▼

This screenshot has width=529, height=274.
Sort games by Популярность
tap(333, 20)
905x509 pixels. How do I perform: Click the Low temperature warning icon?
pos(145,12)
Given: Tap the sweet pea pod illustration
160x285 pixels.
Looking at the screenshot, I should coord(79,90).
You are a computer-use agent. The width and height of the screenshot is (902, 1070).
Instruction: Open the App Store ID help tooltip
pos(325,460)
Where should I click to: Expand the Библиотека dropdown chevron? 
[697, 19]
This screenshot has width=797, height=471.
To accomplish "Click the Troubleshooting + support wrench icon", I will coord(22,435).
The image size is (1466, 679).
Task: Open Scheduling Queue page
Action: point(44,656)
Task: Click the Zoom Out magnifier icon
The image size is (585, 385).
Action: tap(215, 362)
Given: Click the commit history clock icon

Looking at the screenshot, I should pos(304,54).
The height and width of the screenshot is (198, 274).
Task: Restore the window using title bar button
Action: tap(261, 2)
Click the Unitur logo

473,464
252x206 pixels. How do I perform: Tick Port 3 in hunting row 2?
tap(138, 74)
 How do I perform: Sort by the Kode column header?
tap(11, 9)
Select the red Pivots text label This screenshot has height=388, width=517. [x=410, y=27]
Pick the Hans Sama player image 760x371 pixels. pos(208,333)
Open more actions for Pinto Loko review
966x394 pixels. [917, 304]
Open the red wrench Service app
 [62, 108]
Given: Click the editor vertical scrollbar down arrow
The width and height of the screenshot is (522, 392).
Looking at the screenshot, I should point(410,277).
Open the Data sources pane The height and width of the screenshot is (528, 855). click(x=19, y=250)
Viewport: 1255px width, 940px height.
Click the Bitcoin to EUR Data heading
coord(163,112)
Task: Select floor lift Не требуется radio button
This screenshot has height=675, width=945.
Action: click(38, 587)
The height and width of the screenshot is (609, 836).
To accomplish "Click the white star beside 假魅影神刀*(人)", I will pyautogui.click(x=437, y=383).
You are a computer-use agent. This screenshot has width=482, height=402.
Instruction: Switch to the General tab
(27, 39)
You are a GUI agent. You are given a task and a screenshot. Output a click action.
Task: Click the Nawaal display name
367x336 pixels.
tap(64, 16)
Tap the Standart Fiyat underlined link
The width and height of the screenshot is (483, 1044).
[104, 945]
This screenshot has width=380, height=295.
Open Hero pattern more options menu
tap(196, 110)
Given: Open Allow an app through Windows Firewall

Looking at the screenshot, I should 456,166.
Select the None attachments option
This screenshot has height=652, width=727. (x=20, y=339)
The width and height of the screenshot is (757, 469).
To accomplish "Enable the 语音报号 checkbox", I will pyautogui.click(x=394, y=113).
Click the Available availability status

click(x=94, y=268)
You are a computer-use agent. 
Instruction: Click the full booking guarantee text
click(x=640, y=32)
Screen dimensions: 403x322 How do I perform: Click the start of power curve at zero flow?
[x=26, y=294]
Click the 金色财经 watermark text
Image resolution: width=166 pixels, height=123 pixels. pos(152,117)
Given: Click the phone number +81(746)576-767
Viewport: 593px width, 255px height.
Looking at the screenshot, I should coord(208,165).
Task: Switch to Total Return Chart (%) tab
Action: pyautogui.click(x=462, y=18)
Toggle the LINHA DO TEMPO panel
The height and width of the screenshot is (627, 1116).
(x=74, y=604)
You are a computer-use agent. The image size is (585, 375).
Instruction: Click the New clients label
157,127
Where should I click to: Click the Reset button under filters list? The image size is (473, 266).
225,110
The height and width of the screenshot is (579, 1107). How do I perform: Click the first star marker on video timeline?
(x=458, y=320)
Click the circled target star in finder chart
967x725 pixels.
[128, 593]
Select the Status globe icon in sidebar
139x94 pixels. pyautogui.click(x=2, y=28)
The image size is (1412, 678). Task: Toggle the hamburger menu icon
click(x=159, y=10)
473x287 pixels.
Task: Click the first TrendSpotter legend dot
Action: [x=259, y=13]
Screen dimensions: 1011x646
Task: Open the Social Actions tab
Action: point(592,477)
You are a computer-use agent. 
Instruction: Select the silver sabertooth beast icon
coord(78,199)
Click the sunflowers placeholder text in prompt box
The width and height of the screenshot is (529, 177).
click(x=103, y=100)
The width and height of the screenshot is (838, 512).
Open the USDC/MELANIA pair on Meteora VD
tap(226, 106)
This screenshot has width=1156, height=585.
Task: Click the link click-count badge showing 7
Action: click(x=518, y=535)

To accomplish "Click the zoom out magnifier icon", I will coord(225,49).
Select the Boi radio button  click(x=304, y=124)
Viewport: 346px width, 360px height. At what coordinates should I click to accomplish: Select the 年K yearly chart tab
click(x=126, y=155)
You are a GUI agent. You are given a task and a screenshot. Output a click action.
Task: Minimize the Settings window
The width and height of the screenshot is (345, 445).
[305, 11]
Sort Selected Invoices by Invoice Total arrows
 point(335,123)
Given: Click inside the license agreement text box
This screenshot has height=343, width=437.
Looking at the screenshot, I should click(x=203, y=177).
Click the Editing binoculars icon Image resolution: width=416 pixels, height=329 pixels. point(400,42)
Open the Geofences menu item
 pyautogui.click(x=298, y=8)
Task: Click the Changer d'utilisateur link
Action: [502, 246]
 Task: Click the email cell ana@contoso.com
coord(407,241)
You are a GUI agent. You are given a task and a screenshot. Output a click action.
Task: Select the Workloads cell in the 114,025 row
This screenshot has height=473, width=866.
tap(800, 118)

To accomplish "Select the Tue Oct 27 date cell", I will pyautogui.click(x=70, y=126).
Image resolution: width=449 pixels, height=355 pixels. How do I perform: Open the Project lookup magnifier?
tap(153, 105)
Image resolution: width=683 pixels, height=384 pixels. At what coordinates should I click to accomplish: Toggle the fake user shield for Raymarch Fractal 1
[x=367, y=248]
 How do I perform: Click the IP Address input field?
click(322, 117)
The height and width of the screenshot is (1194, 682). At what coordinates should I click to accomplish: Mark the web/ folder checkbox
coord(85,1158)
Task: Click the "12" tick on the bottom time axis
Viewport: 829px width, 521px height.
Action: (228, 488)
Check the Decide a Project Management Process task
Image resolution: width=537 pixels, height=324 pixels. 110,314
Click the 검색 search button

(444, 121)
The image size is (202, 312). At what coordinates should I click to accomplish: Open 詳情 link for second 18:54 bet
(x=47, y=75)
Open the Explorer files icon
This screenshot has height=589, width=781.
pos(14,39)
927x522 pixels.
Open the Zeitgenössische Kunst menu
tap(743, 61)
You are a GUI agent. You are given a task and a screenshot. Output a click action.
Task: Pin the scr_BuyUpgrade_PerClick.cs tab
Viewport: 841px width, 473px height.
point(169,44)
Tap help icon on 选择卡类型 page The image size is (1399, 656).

▲

**What is required:** All records above are to be output again exactly as they stand.

**Exercise answer:**
This screenshot has width=529, height=274.
Sort games by Популярность
tap(333, 20)
905x509 pixels. How do I perform: Click the Low temperature warning icon?
pos(145,12)
Given: Tap the sweet pea pod illustration
160x285 pixels.
Looking at the screenshot, I should coord(79,90).
You are a computer-use agent. The width and height of the screenshot is (902, 1070).
Instruction: Open the App Store ID help tooltip
pos(325,460)
Where should I click to: Expand the Библиотека dropdown chevron? 
[697, 19]
This screenshot has width=797, height=471.
To accomplish "Click the Troubleshooting + support wrench icon", I will coord(22,435).
The image size is (1466, 679).
Task: Open Scheduling Queue page
Action: point(44,656)
Task: Click the Zoom Out magnifier icon
The image size is (585, 385).
Action: tap(215, 362)
Given: Click the commit history clock icon

Looking at the screenshot, I should pos(304,54).
The height and width of the screenshot is (198, 274).
Task: Restore the window using title bar button
Action: tap(261, 2)
Click the Unitur logo

473,464
252x206 pixels. How do I perform: Tick Port 3 in hunting row 2?
tap(138, 74)
 How do I perform: Sort by the Kode column header?
tap(11, 9)
Select the red Pivots text label This screenshot has height=388, width=517. [x=410, y=27]
Pick the Hans Sama player image 760x371 pixels. pos(208,333)
Open more actions for Pinto Loko review
966x394 pixels. [917, 304]
Open the red wrench Service app
 [62, 108]
Given: Click the editor vertical scrollbar down arrow
The width and height of the screenshot is (522, 392).
Looking at the screenshot, I should point(410,277).
Open the Data sources pane The height and width of the screenshot is (528, 855). click(x=19, y=250)
Viewport: 1255px width, 940px height.
Click the Bitcoin to EUR Data heading
coord(163,112)
Task: Select floor lift Не требуется radio button
This screenshot has height=675, width=945.
Action: click(38, 587)
The height and width of the screenshot is (609, 836).
To accomplish "Click the white star beside 假魅影神刀*(人)", I will pyautogui.click(x=437, y=383).
You are a computer-use agent. This screenshot has width=482, height=402.
Instruction: Switch to the General tab
(27, 39)
You are a GUI agent. You are given a task and a screenshot. Output a click action.
Task: Click the Nawaal display name
367x336 pixels.
tap(64, 16)
Tap the Standart Fiyat underlined link
The width and height of the screenshot is (483, 1044).
[104, 945]
This screenshot has width=380, height=295.
Open Hero pattern more options menu
tap(196, 110)
Given: Open Allow an app through Windows Firewall

Looking at the screenshot, I should 456,166.
Select the None attachments option
This screenshot has height=652, width=727. (x=20, y=339)
The width and height of the screenshot is (757, 469).
To accomplish "Enable the 语音报号 checkbox", I will pyautogui.click(x=394, y=113).
Click the Available availability status

click(x=94, y=268)
You are a computer-use agent. 
Instruction: Click the full booking guarantee text
click(x=640, y=32)
Screen dimensions: 403x322 How do I perform: Click the start of power curve at zero flow?
[x=26, y=294]
Click the 金色财经 watermark text
Image resolution: width=166 pixels, height=123 pixels. pos(152,117)
Given: Click the phone number +81(746)576-767
Viewport: 593px width, 255px height.
Looking at the screenshot, I should coord(208,165).
Task: Switch to Total Return Chart (%) tab
Action: pyautogui.click(x=462, y=18)
Toggle the LINHA DO TEMPO panel
The height and width of the screenshot is (627, 1116).
(x=74, y=604)
You are a computer-use agent. The image size is (585, 375).
Instruction: Click the New clients label
157,127
Where should I click to: Click the Reset button under filters list? The image size is (473, 266).
225,110
The height and width of the screenshot is (579, 1107). How do I perform: Click the first star marker on video timeline?
(x=458, y=320)
Click the circled target star in finder chart
967x725 pixels.
[128, 593]
Select the Status globe icon in sidebar
139x94 pixels. pyautogui.click(x=2, y=28)
The image size is (1412, 678). Task: Toggle the hamburger menu icon
click(x=159, y=10)
473x287 pixels.
Task: Click the first TrendSpotter legend dot
Action: [x=259, y=13]
Screen dimensions: 1011x646
Task: Open the Social Actions tab
Action: point(592,477)
You are a computer-use agent. 
Instruction: Select the silver sabertooth beast icon
coord(78,199)
Click the sunflowers placeholder text in prompt box
The width and height of the screenshot is (529, 177).
click(x=103, y=100)
The width and height of the screenshot is (838, 512).
Open the USDC/MELANIA pair on Meteora VD
tap(226, 106)
This screenshot has width=1156, height=585.
Task: Click the link click-count badge showing 7
Action: click(x=518, y=535)

To accomplish "Click the zoom out magnifier icon", I will coord(225,49).
Select the Boi radio button  click(x=304, y=124)
Viewport: 346px width, 360px height. At what coordinates should I click to accomplish: Select the 年K yearly chart tab
click(x=126, y=155)
You are a GUI agent. You are given a task and a screenshot. Output a click action.
Task: Minimize the Settings window
The width and height of the screenshot is (345, 445).
[305, 11]
Sort Selected Invoices by Invoice Total arrows
 point(335,123)
Given: Click inside the license agreement text box
This screenshot has height=343, width=437.
Looking at the screenshot, I should click(x=203, y=177).
Click the Editing binoculars icon Image resolution: width=416 pixels, height=329 pixels. point(400,42)
Open the Geofences menu item
 pyautogui.click(x=298, y=8)
Task: Click the Changer d'utilisateur link
Action: [502, 246]
 Task: Click the email cell ana@contoso.com
coord(407,241)
You are a GUI agent. You are given a task and a screenshot. Output a click action.
Task: Select the Workloads cell in the 114,025 row
This screenshot has height=473, width=866.
tap(800, 118)

To accomplish "Select the Tue Oct 27 date cell", I will pyautogui.click(x=70, y=126).
Image resolution: width=449 pixels, height=355 pixels. How do I perform: Open the Project lookup magnifier?
tap(153, 105)
Image resolution: width=683 pixels, height=384 pixels. At what coordinates should I click to accomplish: Toggle the fake user shield for Raymarch Fractal 1
[x=367, y=248]
 How do I perform: Click the IP Address input field?
click(322, 117)
The height and width of the screenshot is (1194, 682). At what coordinates should I click to accomplish: Mark the web/ folder checkbox
coord(85,1158)
Task: Click the "12" tick on the bottom time axis
Viewport: 829px width, 521px height.
Action: (228, 488)
Check the Decide a Project Management Process task
Image resolution: width=537 pixels, height=324 pixels. 110,314
Click the 검색 search button

(444, 121)
The image size is (202, 312). At what coordinates should I click to accomplish: Open 詳情 link for second 18:54 bet
(x=47, y=75)
Open the Explorer files icon
This screenshot has height=589, width=781.
pos(14,39)
927x522 pixels.
Open the Zeitgenössische Kunst menu
tap(743, 61)
You are a GUI agent. You are given a task and a screenshot. Output a click action.
Task: Pin the scr_BuyUpgrade_PerClick.cs tab
Viewport: 841px width, 473px height.
point(169,44)
Tap help icon on 选择卡类型 page The image size is (1399, 656).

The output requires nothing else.